Selenophosphate synthetase 1 deficiency exacerbates osteoarthritis by dysregulating redox homeostasis

Donghyun Kang; Jeeyeon Lee; Jisu Jung; Bradley A. Carlson; Moon Jong Chang; Chong Bum Chang; Seung Baik Kang; Byung Cheon Lee; Vadim N. Gladyshev; Dolph L. Hatfield; Byeong Jae Lee; Jin Hong Kim

doi:10.1038/s41467-022-28385-7

Selenophosphate synthetase 1 deficiency exacerbates osteoarthritis by dysregulating redox homeostasis

Donghyun Kang, Jeeyeon Lee, Jisu Jung, Bradley A. Carlson, Moon Jong Chang, Chong Bum Chang, Seung Baik Kang, Byung Cheon Lee, Vadim N. Gladyshev, Dolph L. Hatfield, Byeong Jae Lee, Jin Hong Kim

Department of Biosystems and Biotechnology

Research output: Contribution to journal › Article › peer-review

19 Citations (Scopus)

Abstract

Aging and mechanical overload are prominent risk factors for osteoarthritis (OA), which lead to an imbalance in redox homeostasis.
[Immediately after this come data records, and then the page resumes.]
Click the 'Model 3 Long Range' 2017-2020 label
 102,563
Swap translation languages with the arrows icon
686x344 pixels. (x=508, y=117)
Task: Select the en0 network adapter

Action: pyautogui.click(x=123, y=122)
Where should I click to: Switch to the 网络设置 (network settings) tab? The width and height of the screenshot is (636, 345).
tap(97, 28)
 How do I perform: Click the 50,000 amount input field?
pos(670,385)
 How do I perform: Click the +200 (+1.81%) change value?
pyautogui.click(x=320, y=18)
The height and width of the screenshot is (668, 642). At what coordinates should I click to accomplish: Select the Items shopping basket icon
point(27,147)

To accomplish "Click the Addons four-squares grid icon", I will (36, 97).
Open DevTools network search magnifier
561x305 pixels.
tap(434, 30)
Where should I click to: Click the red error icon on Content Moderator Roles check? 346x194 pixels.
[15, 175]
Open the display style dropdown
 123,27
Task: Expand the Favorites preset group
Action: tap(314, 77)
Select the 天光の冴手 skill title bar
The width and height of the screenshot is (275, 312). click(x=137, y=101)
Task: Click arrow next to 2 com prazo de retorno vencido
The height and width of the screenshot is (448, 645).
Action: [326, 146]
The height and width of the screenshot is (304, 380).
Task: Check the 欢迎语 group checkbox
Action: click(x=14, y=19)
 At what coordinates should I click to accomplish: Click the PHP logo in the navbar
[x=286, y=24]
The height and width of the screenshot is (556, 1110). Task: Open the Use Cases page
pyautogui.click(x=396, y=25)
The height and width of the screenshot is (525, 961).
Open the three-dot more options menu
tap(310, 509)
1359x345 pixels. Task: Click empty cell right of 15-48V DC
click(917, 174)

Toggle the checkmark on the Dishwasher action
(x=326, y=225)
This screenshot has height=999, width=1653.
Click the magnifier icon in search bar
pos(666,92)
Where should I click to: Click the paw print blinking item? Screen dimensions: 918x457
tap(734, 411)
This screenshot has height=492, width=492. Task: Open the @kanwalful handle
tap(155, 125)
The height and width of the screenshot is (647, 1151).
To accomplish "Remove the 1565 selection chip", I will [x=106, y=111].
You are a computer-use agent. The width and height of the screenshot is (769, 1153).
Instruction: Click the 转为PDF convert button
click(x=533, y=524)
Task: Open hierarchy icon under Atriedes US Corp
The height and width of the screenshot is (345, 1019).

The resulting state of oxidative stress drives the pathological transition of chondrocytes during OA development. However, the specific molecular pathways involved in disrupting chondrocyte redox homeostasis remain unclear. Here, we show that selenophosphate synthetase 1 (SEPHS1) expression is downregulated in human and mouse OA cartilage. SEPHS1 downregulation impairs the cellular capacity to synthesize a class of selenoproteins with oxidoreductase functions in chondrocytes, thereby elevating the level of reactive oxygen species (ROS) and facilitating chondrocyte senescence. Cartilage-specific Sephs1 knockout in adult mice causes aging-associated OA, and augments post-traumatic OA, which is rescued by supplementation of N-acetylcysteine (NAC). Selenium-deficient feeding and Sephs1 knockout have synergistic effects in exacerbating OA pathogenesis in mice. Therefore, we propose that SEPHS1 is an essential regulator of selenium metabolism and redox homeostasis, and its dysregulation governs the progression of OA.

Original language	English
Article number	779
Journal	Nature communications
Volume	13
Issue number	1
DOIs	https://doi.org/10.1038/s41467-022-28385-7
Publication status	Published - 2022 Dec

ASJC Scopus subject areas

Chemistry(all)
Biochemistry, Genetics and Molecular Biology(all)
General
Physics and Astronomy(all)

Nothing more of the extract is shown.